Almost 20 years ago I bought 7 ha of land in the Alentejo, Portugal. The land is called "Retumbana-Nova" and shares a common border with Tamera. The land had an old rammed earth farm house which lay in ruins that has since been refurbished and enlarged. Today the house has become a beautiful natural building, self-sufficient in both energy and water that is rented out to visitors. The barren land surrounding the house had only a few old cork oaks and one Eucalyptus tree left. The land called out to be reforested. My long-term vision was to create a dense forest of high growth trees covering the surrounding hills. And thus, fifteen years ago Arnold Schonhardt and I began to reforest the land with nearly 30,000 trees using various planting methods and species.
Reforested land in Portugal's Alentejo after 15 years.
Initially since we could not irrigate, only about half of the trees survived the very tough and dry summers of Alentejo. The depleted soil consists of acidic clay with humus washed down to the valleys. The winters are very wet and drown the plants and drench the land for some time. With frosty temperatures down to -7°C, winters also limit the choice of trees for reforestation. Adding to these challenges, most of the water runs off due to deforestation. To correct the later, we started building a water retention lake and a few ponds.
Finally after all these efforts a forest is covering the land but the fast growing species must be pruned to leave space and light for slower growing trees. As the danger of forest fires is high during the first critical phase of reforestation, all prunings and dry wood waste should be removed from the forest. Pruning the trees to a height of about 2 m lessons the chances of branches catching fire.

RECORDED INFORMATION:

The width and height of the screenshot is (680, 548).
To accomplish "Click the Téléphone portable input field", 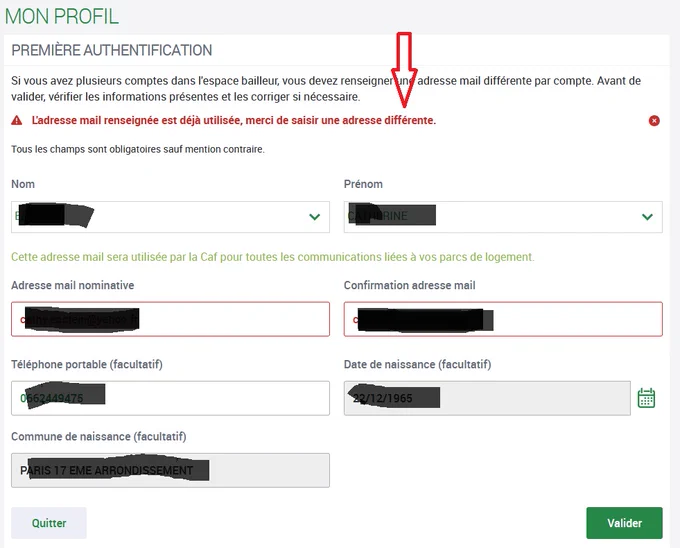I will pyautogui.click(x=170, y=398).
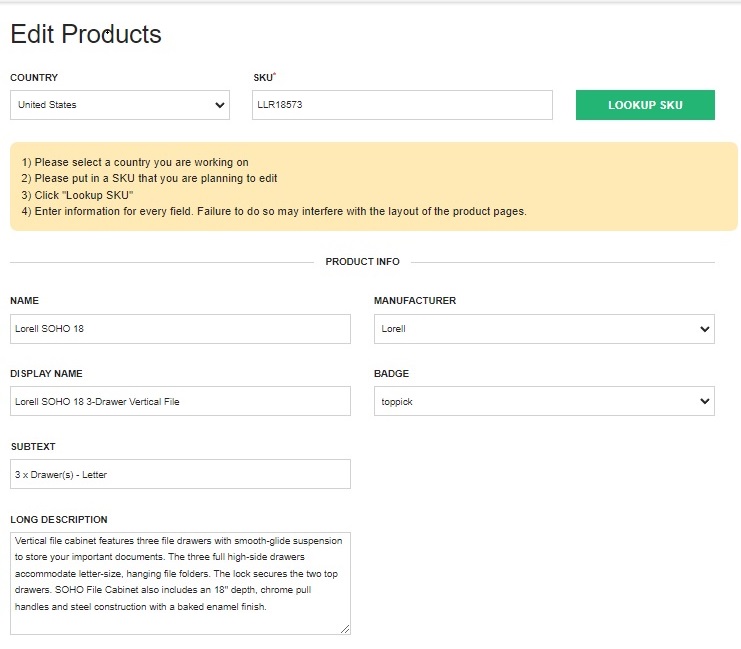Click into the Name text field

click(180, 329)
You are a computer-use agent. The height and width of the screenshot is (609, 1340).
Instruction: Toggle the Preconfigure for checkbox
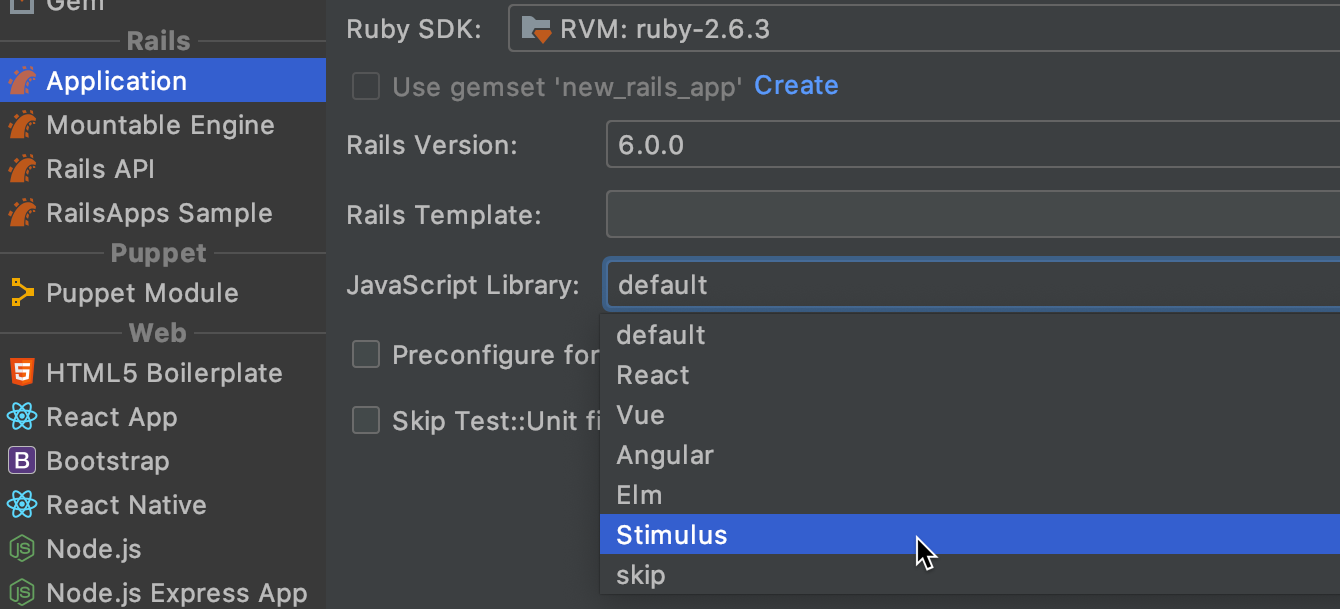[366, 355]
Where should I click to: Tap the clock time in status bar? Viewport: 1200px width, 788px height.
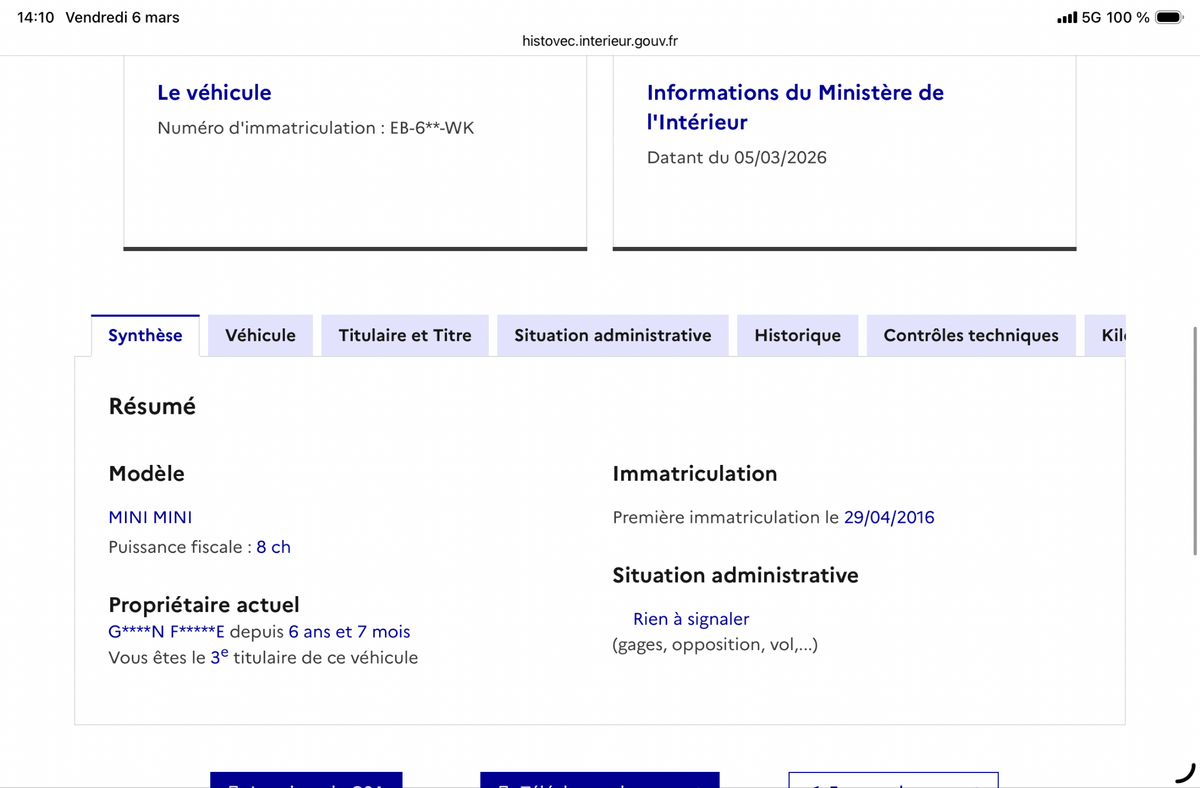point(36,17)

STATED PROBLEM: Quote the passage of the Alentejo reforestation account that opens with the words containing "Almost 20 years" and closes with "methods and species.". The records have no connection to the account of reforesting land in the Alentejo.

SOLUTION TO THE PROBLEM:
Almost 20 years ago I bought 7 ha of land in the Alentejo, Portugal. The land is called "Retumbana-Nova" and shares a common border with Tamera. The land had an old rammed earth farm house which lay in ruins that has since been refurbished and enlarged. Today the house has become a beautiful natural building, self-sufficient in both energy and water that is rented out to visitors. The barren land surrounding the house had only a few old cork oaks and one Eucalyptus tree left. The land called out to be reforested. My long-term vision was to create a dense forest of high growth trees covering the surrounding hills. And thus, fifteen years ago Arnold Schonhardt and I began to reforest the land with nearly 30,000 trees using various planting methods and species.